J'ai toujours été une grande admiratrice du travail de Benoîte Groult. J'ai d'ailleurs lu tous ses livres, ceux de sa soeur Flora et leur fameux Journal à Quatre mains.
Son dernier roman "La Touche étoile" raconte l'histoire de plusieurs femmes d'une même famille, de générations différentes, qui tentent de garder le contrôle de leur vie malgré des trajectoires pas toujours maîtrisées. C'est l'histoire de combats féminins en famille, en couple, en qualité d'être humain, contre la vieillesse, la tristesse ou l'oubli.

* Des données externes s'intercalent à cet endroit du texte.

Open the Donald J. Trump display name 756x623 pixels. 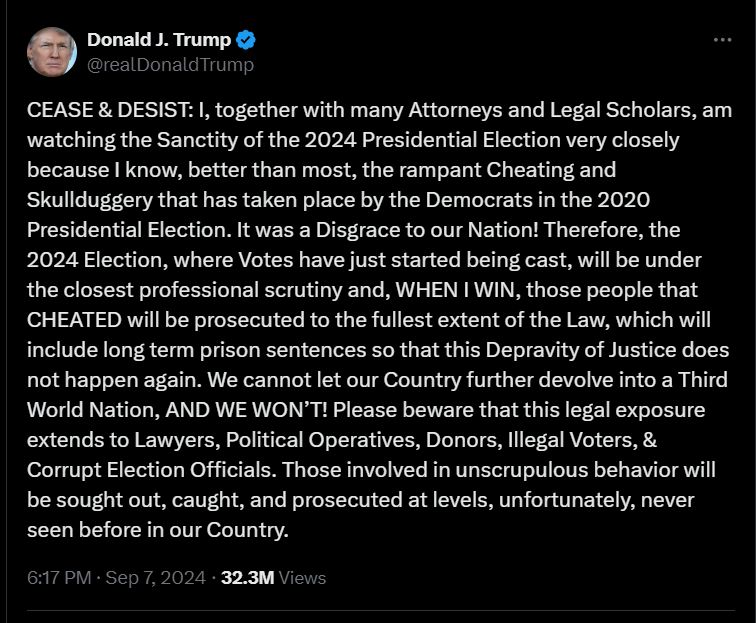pos(159,40)
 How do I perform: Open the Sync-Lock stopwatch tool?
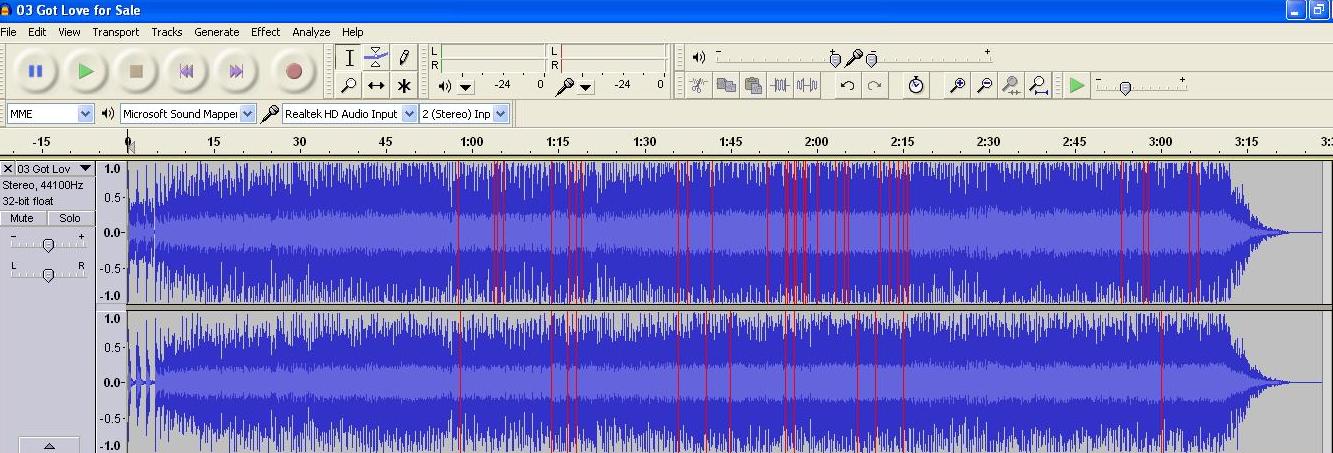pyautogui.click(x=916, y=86)
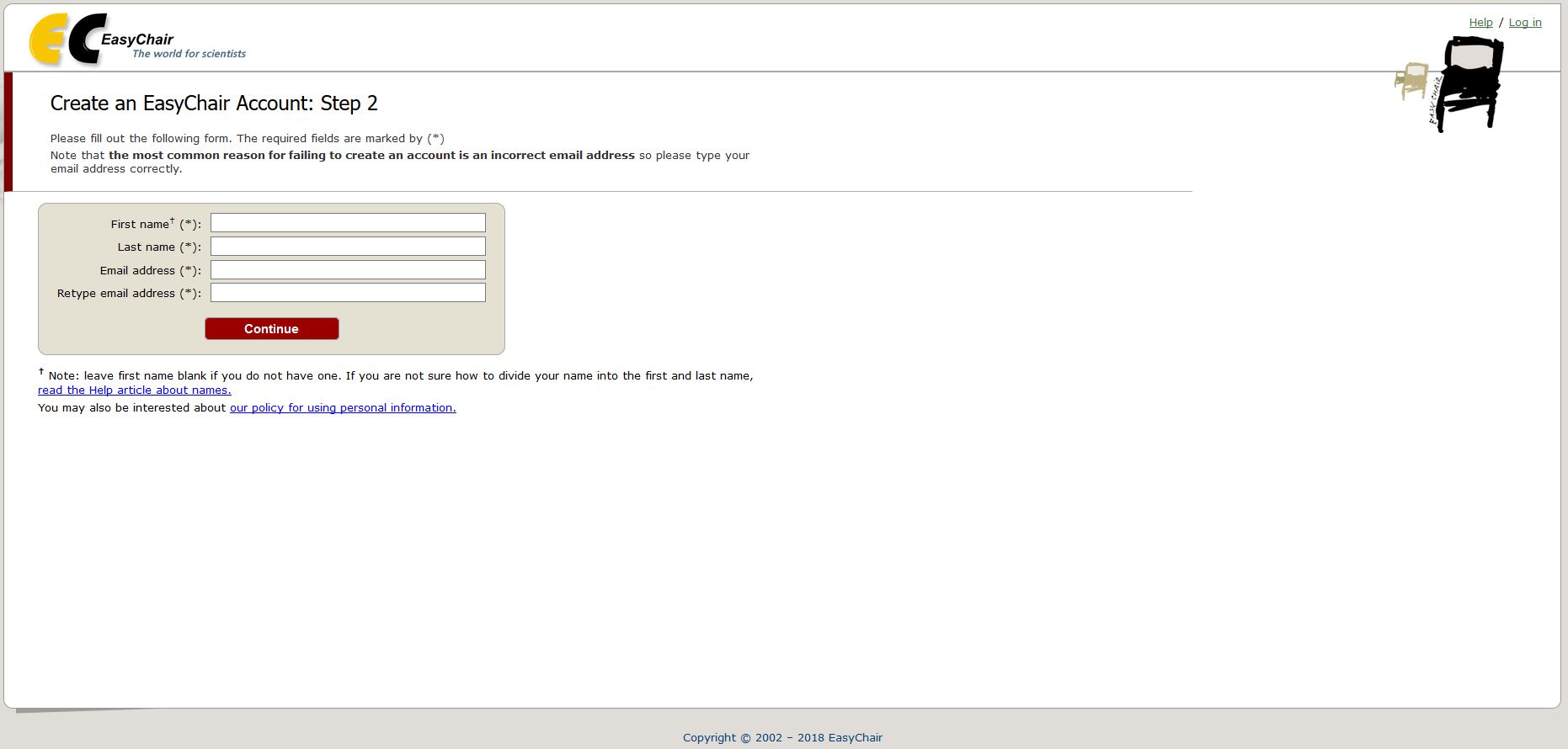Open the Help article about names

135,390
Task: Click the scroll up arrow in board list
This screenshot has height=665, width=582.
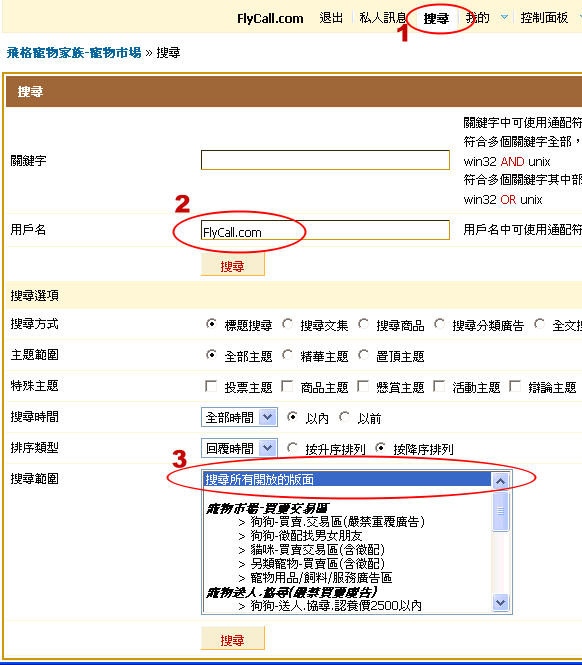Action: pyautogui.click(x=500, y=481)
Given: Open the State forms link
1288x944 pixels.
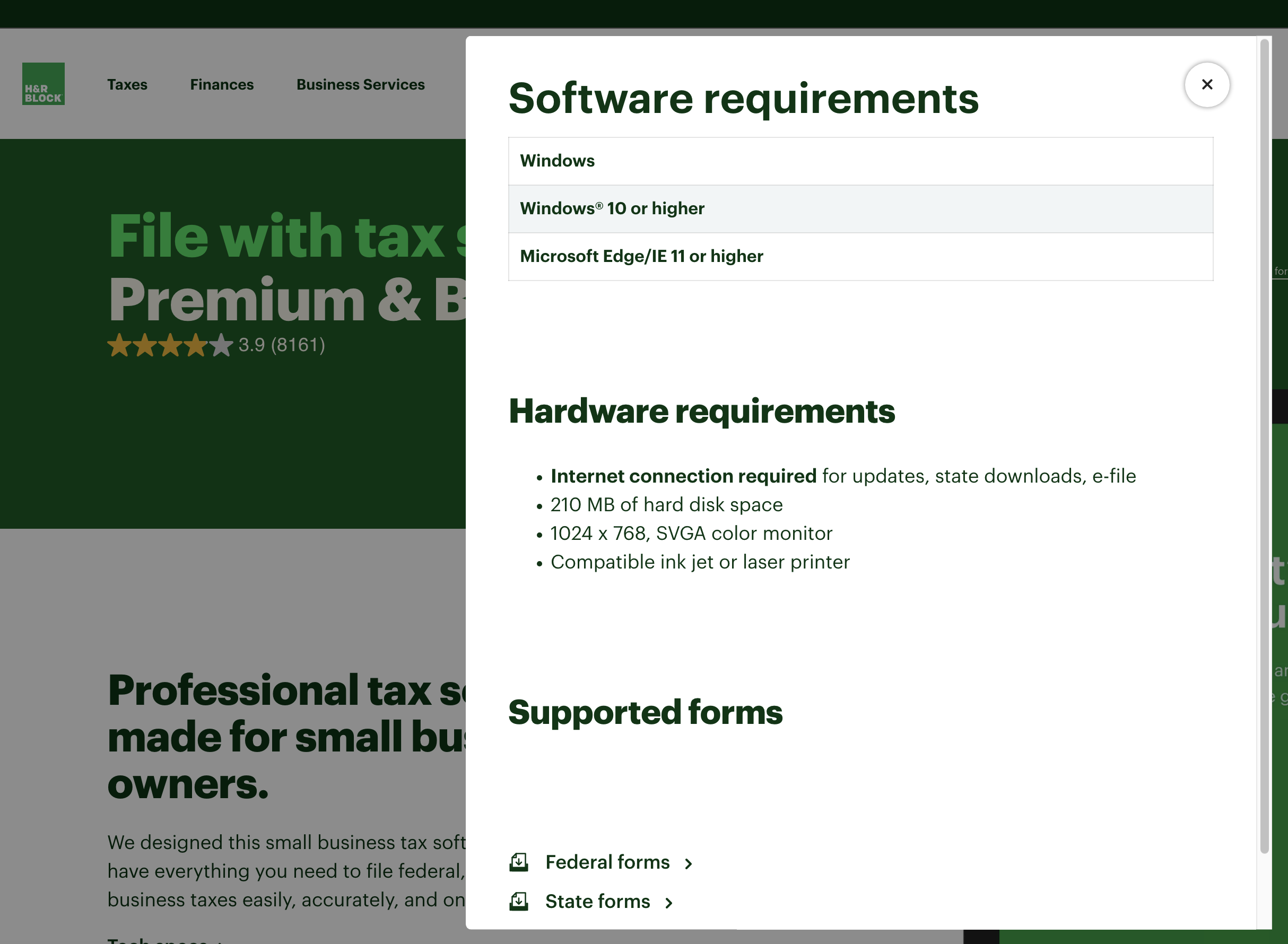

L'un des passages de son livre, fait mal au entrailles et à la mémoire de celles qui ont vécu "l'avant Simone...Weil", j'ai choisi d'en mettre ici un extrait : "Nous avons tant aimé tricoter, toute la layette de nos enfants (...). Et d'ailleurs je viens de jeter toutes mes aiguilles, retrouvées au fond d'un tiroir, à l'occasion de travaux entrepris dans ma chambre. Et je vais te dire une drôle de choses, Hélène : toutes ces aiguilles (...) ne me rappelaient pas le point de riz ou les torsades, si difficiles à réussir. Mais l'avortement. (...) Il m'en restait une, de celles qui pouvaient servir à ça, en métal peint de couleur layette avec le bout argenté et bien arrondi. Celles en bakélite étaient trop pointues. Et j'ai t'ai revue soudain sur ton grand lit, te confiant à mes compétenes incertaines; et moi, à genoux sur le tapis, cherchant à faire coulisser la sonde caoutchouc (...), en tâtonnant pour qu'elle glisse le long de l'aiguille vaselinée et pénètre en douceur, en douceur surtout, dans le col de cette maudite cavité de l'utérus qui pouvait chaque mois bouleverser nos vies."